Dokument Parlamentu i Rady UE ma charakter rozporządzenia UE. Co to oznacza w praktyce? Otóż regulacje, które ustanawia po ich przyjęciu, automatycznie wchodzą do porządku prawnego państw członkowskich – są automatycznie wiążące i muszą być stosowane bezpośrednio.
Ponadto, procedura przyjęcia tego typu rozporządzenia opiera się na większości w europarlamencie i większości kwalifikowanej w Radzie, co oznacza, że nie przewiduje prawa weta dla poszczególnych państw.
Przeworska: Rolnicy już dostają informacje
O zagrożeniu, jakie niesie on dla i tak znajdujących się w ciężkiej sytuacji polskich producentów rolnych, pisze portal Świat Rolnika. Kwestia ta była także przedmiotem konferencji prasowej Konfederacji, w której uczestniczyła Monika Przeworska, dyrektor Instytutu Gospodarki Rolnej.
Ekspert przestrzegła, że jeżeli wcześniej nie zareagujemy, to będziemy musieli to implementować to prawo do swojej praktyki. Jak dodaje, mamy niestety do czynienia z "szaleństwem" ideologicznym Unii.
Co więcej, wygląda na to, że unijne przedsięwzięcie jest już na początkowym etapie realizacji. Ma to być widoczne w województwie podlaskim na mocy tzw. dyrektywy ptasiej. Jak przekazała Przeworska, tamtejsi rolnicy, gospodarujący na bagnowiskach, już teraz dostają informacje na temat ekspertyz przygotowanych przez polskie służby, z których wynika, że rolnicy zostaną pozbawieni ponad 10 tys. hektarów.
– Początkowo możliwość korzystania z tych ziem zostanie ograniczona. Docelowo obawiamy się, że po prostu rolnicy te pola będą musieli opuścić. (...) Rodzi się pytanie, do czego tak naprawdę Unia Europejska nas w XXI wieku namawia? Czy na pewno jest to wzmacnianie Unii Europejskiej, jeżeli chodzi o bezpieczeństwo żywnościowe, czy jednak ograniczenie produkcji? – zapytała Przeworska.
Polska ma zalać część pól
Przedsięwzięcie jest promowane pod hasłem "odtwarzania przyrody" i stanowi element polityki Zielonego Ładu. Według wstępnych szacunków realizacja unijnego planu wiązałaby się z zatopieniem gruntów o powierzchni równej areałowi 35 tys. gospodarstw rolnych.

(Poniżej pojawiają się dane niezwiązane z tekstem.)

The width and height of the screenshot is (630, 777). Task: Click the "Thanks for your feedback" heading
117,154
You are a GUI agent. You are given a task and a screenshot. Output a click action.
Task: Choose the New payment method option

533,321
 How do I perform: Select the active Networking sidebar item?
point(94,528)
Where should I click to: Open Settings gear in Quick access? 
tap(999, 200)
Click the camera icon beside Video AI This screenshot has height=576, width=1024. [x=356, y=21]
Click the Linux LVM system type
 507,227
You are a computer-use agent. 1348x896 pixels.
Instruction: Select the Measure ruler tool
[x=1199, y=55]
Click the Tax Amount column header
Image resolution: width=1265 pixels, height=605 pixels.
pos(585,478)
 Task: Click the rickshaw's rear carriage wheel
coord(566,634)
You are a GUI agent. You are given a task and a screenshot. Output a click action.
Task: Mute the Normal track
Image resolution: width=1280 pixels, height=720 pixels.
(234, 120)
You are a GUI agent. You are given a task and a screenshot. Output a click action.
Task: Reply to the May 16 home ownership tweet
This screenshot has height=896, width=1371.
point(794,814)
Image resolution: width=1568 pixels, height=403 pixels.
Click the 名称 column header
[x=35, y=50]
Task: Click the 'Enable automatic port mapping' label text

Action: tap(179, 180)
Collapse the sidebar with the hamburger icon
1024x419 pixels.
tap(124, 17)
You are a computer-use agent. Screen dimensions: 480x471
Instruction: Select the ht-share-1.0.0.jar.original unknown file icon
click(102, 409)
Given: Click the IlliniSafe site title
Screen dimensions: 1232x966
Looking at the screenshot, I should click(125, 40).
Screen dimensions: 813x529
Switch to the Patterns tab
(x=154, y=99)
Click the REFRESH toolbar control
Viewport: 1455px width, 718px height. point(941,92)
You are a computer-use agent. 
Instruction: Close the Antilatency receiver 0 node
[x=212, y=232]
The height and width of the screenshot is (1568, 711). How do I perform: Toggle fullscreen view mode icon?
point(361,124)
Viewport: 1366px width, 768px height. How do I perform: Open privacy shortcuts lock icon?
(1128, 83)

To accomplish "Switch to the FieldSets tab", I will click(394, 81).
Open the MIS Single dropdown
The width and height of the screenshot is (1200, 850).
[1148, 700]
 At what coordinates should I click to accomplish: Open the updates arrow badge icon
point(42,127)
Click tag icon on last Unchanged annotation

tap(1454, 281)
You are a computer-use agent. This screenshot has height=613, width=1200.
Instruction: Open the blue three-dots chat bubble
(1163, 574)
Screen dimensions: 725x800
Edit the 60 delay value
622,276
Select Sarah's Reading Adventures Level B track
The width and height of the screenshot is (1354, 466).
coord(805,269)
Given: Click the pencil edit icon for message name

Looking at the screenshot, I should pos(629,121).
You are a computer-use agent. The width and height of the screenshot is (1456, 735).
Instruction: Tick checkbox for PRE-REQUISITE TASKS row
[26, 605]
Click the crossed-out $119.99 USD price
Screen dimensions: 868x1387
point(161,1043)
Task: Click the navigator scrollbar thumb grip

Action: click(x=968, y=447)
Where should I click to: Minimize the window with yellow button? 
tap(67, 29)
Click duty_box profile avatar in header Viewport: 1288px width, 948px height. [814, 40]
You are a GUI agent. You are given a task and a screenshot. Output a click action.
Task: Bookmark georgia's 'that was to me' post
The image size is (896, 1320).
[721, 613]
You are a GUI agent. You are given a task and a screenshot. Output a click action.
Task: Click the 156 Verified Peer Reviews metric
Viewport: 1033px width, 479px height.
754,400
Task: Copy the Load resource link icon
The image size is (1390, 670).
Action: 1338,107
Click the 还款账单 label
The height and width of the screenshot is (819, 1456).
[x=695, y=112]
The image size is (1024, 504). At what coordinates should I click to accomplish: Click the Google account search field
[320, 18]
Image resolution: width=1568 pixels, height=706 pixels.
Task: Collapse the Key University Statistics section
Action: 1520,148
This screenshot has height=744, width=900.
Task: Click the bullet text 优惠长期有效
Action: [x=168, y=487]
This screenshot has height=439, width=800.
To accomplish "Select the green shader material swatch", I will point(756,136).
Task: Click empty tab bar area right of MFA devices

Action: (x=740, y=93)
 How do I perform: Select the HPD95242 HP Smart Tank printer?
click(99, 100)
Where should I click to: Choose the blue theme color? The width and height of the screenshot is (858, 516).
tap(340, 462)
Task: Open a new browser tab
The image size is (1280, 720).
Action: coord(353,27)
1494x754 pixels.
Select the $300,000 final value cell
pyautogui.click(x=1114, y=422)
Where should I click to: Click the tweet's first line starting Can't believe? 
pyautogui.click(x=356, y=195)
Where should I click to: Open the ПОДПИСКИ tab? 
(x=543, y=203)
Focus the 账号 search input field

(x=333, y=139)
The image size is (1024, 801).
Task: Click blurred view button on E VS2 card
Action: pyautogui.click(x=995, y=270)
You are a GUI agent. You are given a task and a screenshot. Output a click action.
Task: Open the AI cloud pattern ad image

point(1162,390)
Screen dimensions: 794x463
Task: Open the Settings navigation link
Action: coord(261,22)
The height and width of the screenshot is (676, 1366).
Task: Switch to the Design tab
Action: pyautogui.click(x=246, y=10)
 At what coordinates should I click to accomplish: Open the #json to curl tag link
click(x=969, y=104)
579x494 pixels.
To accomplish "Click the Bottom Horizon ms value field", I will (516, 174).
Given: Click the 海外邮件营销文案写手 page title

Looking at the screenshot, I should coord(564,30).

Jednym z bardzo istotnych, z punktu widzenia Polski, punktów przedstawionego projektu stanowi, że państwa członkowskie muszą wdrożyć środki ochronne torfowisk będących w użytkowaniu rolniczym – do 2030 r. obejmujące co najmniej 30% areału takich torfowisk z czego na ¼ odtwarzające właściwe uwodnienie; do 2040 r. – 50%, z czego ½ z odtworzonym uwodnieniem; do 2050 r. – 70%" – pisze branżowe medium.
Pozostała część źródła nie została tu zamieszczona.